MILAN/LONDON (Reuters) - Telecom Italia (TLIT.MI) may still enter the race to buy Vivendi’s (VIV.PA) GVT broadband unit in Brazil if the French group lowers its price expectations, people familiar with the situation told Reuters.
The debt-laden Italian group had been mulling a bid to boost its presence in Brazil, where its TIM Participacoes (TIMP3.SA) unit has been a major source of growth in recent years.
But it has not taken part in the formal sale process so far, discouraged by the high price tag and opposition from its largest investor Telefonica (TEF.MC).
Vivendi is seeking at least 7 billion euros for GVT, financial sources have told Reuters.
“Telecom Italia is not taking part in the formal process, but the issue will be decided at the board meeting on December 6. The board could mandate managers to table negotiations based on a lower price,” one of the sources close to the situation told Reuters on Wednesday.
“The 7 billion euro price tag that Vivendi appears to be asking is too high,” the source added.
A second source familiar with the situation said Telecom Italia had opted not to present a non-binding offer because of the price and the conflict of interest with Telefonica.
“Telefonica has no voting rights but has inside influence. It didn’t want Telecom Italia to buy GVT, its main competitor in Brazil,” the source said.
This source said Vivendi would struggle to get 7 billion euros for GVT, with 5 billion euros considered the right price.
Telefonica, which has a strong presence in Brazil, is Telecom Italia’s largest investor with a 10 percent stake held through a holding company known as Telco.
The Spanish group, which shares ownership of Telco with Italian financial heavyweights Generali (GASI.MI), Mediobanca (MDBI.MI) and IntesaSanpaolo (ISP.MI), has no voting rights on Telecom Italia’s Latin American issues.
“THROW MONEY AWAY”
Earlier in the day, Italian daily Il Sole 24 Ore said Telecom Italia had dropped plans to present a non-binding offer for GVT by a November 20 deadline as the 7 billion euros asked by Vivendi meant a deal was not economically viable.

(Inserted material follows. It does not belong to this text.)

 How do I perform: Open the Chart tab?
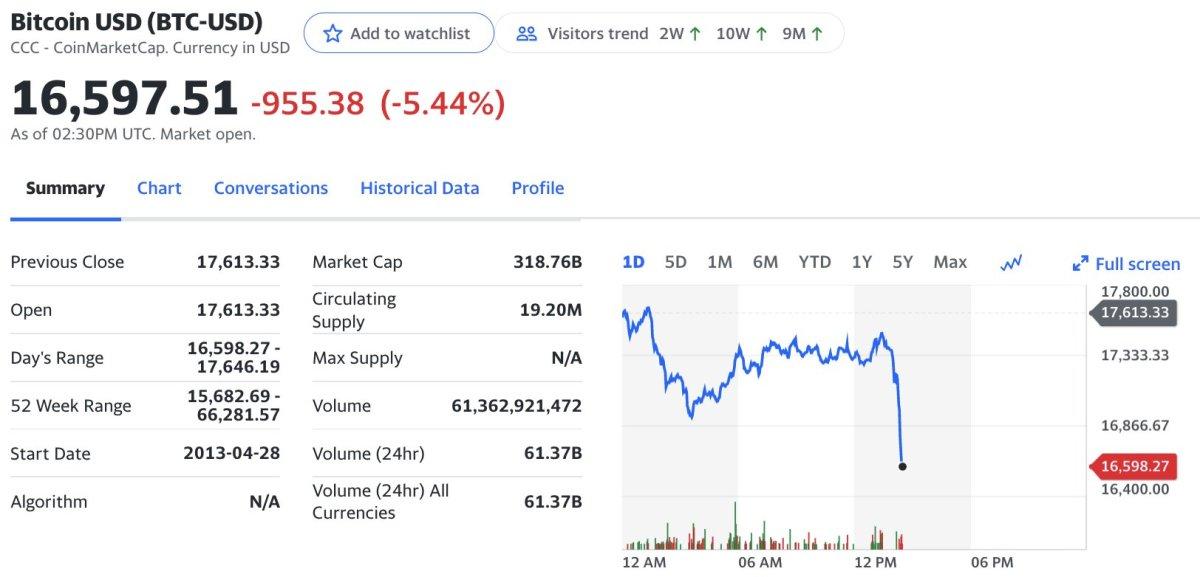coord(159,188)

An analyst at an international brokerage said Telecom Italia would “throw money away” if it bought GVT for 7 billion euros.
The report in Il Sole 24 Ore linked the decision not to submit a preliminary offer for GVT by the mid-November deadline to Telecom Italia’s expected rejection of an offer from Egyptian tycoon Naguib Sawiris to inject fresh cash into the company.
Over the weekend, Telecom Italia Chairman Franco Bernabe told Corriere della Sera his group had not taken part in the GVT sale process so far but considered GVT an interesting asset.
“GVT has always been an open issue. If the deal is done at a lower price, you do not need the capital increase,” said one source familiar with the thinking of shareholders.
Sawiris has offered to inject cash through a capital hike at around the current market price of 0.70 euros per share, more than half the book price of Telecom Italia shares for Telco investors.
Telecom Italia shares were up 0.1 percent at 0.674 euros at 8:58 a.m. EDT, outperforming the European telecom sector index .SXKP, which was down 0.3 percent.